A Polícia Federal (PF), em conjunto com a Receita Federal, deflagrou nesta quinta-feira (19) a Operação Sine Macula para desarticular um esquema de desvio de mercadorias apreendidas no depósito da Receita em Ponta Grossa, nos Campos Gerais do Paraná. A investigação teve um ponto de partida inusitado: o achado de dois iPhones novos e lacrados dentro de uma lixeira nas dependências do órgão.
O descarte dos aparelhos de alto valor em meio ao lixo comum levantou suspeitas imediatas de que itens estariam sendo ocultados temporariamente para serem retirados do depósito sem autorização.

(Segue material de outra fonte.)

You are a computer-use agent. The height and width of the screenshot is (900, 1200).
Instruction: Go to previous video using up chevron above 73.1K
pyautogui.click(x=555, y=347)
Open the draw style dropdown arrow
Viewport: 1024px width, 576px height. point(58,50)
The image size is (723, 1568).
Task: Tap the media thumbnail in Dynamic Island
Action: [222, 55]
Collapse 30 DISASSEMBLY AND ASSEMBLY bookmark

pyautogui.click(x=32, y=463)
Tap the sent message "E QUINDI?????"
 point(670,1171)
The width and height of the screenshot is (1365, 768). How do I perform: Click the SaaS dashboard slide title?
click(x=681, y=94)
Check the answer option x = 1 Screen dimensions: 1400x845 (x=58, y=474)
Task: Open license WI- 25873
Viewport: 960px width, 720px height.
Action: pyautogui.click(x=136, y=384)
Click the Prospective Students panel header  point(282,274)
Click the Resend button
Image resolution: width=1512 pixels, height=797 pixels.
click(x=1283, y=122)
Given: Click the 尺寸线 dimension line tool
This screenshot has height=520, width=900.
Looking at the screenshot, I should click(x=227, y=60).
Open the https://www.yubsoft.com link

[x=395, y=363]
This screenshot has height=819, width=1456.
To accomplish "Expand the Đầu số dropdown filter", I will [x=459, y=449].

De acordo com a PF, os principais investigados são funcionários terceirizados que atuavam no local e teriam aproveitado o acesso facilitado ao estoque de apreensões para subtrair os eletrônicos.
Detalhes da Operação Sine Macula
O nome da operação, “Sine Macula”, vem do latim e significa “sem mancha”, uma referência direta ao objetivo das instituições de manter a integridade e a transparência na gestão dos bens públicos. Durante a manhã, foram cumpridos dois mandados de busca e apreensão nas residências dos suspeitos.
As autoridades buscam agora determinar a extensão total do prejuízo e se outros itens, além dos iPhones encontrados, foram desviados anteriormente. Os envolvidos poderão responder pelo crime de peculato, que ocorre quando um funcionário (no caso, equiparado pelo exercício da função pública) se apropria ou desvia bens de que tem a posse em razão do cargo para proveito próprio ou alheio. A pena para esse tipo de crime pode chegar a 12 anos de reclusão, além de multa.
Contexto de fiscalização
A descoberta ocorre em um período de intensificação das fiscalizações na região. Recentemente, a Receita Federal em Ponta Grossa realizou grandes apreensões de eletrônicos vindos do exterior sem nota fiscal, incluindo cargas avaliadas em mais de R$ 1 milhão. O depósito da cidade é um dos pontos estratégicos para o armazenamento dessas mercadorias até que recebam a destinação legal, como leilões, doações ou destruição.
A Receita Federal reiterou, por meio de nota, que colabora integralmente com as investigações e que mantém protocolos rígidos de segurança, destacando que a própria vigilância interna foi o que permitiu identificar a irregularidade na lixeira e dar início ao processo criminal.